Aber was war am Dienstag schon perfekt: Wieder einmal riss Klopps Elf hinten ein, was sie vorne wirbelnd aufgebaut hatte. Rächt sich die Transferphase, in der es bei allem Bemühen nicht gelang, einen Innenverteidiger zu verpflichten? "Es ist unser Fehler, dass wir euch die Chance gegeben haben, darüber zu sprechen", wehrt sich Klopp. Er sehe "kein Qualitätsproblem", behauptet er, obwohl er unverhohlen - und verbrieft - um Southamptons Virgil van Dijk geworben hatte . "Gäbe es eins und hätten wir dafür eine Lösung gesehen, dann hätten wir etwas unternommen."

Gegen Sevilla seien dem finalen Fehler vor dem 0:1 fünf andere vorausgegangen

Anscheinend müsse es immer irgendwas geben, "über das wir uns ärgern können", wundert sich Klopp lieber und fragt sich, ob das auf der Welt nun einmal so ist oder nur in Liverpool. Er wittert gerade gar eine "Self-fulfilling prophecy", so oft seien die Abwehrschwächen in den letzten Wochen thematisiert worden.

Als Abwehrspieler, setzt Klopp sein Plädoyer, seine leidenschaftliche Verteidigerverteidigung fort, sei es nun einmal so: "Du kannst ein Weltklasse-Spiel machen, aber dann machst du im falschen Moment einen Fehler und es fällt ein Gegentor." Die Probleme gegen Sevilla? "Defensivprobleme, ja, aber nicht zwingend Probleme der Innenverteidiger." Beim ersten Gegentreffer beispielsweise "haben wir vor dem finalen Fehler fünf Fehler gemacht".

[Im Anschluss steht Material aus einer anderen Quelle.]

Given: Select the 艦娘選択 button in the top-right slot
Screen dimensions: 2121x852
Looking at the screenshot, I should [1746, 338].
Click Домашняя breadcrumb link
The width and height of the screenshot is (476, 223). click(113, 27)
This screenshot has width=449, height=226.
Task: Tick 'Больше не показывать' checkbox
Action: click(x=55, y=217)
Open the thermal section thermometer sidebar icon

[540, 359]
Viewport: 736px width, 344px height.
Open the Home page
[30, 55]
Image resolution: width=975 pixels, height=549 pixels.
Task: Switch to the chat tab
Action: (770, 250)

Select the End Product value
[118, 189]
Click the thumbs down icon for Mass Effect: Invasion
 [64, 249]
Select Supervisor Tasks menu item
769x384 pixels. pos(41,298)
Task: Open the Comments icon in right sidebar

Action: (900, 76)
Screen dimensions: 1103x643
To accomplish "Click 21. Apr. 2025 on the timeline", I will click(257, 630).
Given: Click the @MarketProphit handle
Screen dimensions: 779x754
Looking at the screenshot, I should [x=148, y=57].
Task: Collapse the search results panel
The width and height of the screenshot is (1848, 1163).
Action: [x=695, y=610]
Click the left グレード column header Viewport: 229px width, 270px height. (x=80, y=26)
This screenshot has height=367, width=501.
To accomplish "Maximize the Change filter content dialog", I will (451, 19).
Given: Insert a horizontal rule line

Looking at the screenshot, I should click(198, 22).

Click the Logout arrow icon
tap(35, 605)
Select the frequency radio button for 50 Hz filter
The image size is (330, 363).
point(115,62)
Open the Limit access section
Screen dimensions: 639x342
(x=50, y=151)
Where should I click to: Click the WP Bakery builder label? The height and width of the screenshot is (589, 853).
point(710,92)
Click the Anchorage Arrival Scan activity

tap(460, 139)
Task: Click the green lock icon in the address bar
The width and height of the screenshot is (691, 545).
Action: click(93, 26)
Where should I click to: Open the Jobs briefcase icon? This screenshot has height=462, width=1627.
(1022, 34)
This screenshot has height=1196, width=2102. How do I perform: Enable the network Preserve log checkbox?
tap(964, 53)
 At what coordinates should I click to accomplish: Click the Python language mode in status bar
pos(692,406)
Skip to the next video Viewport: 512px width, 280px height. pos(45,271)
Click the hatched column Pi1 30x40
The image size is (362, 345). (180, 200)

Klopps Worte klingen verdächtig nach der Vorsaison

Wahre Worte, die allerdings einigen aus der Vorsaison verdächtig gleichen - genau wie Dejan Lovrens individueller, "finaler" Fehler vor dem 0:1. Nur ein "Mangel an Konzentration", sagt Klopp. Aber fällt derlei nicht gemeinhin auch unter Qualität? Und wollte er nicht genau deswegen einen wie van Dijk?

Burnley, unter anderem mit einem 3:2 bei Chelsea und einem 1:1 bei Tottenham auswärts geradezu sensationell gestartet (2016/17 nur sieben Auswärtspunkte insgesamt), könnte nun als Vorbild im Kleinen dienen: "Sie haben zu 100 Prozent einen klaren Plan, und du kannst ihn in jedem Spiel sehen", lobt Klopp: Dort nämlich würden alle Spieler zu jeder Zeit gemeinschaftlich verteidigen.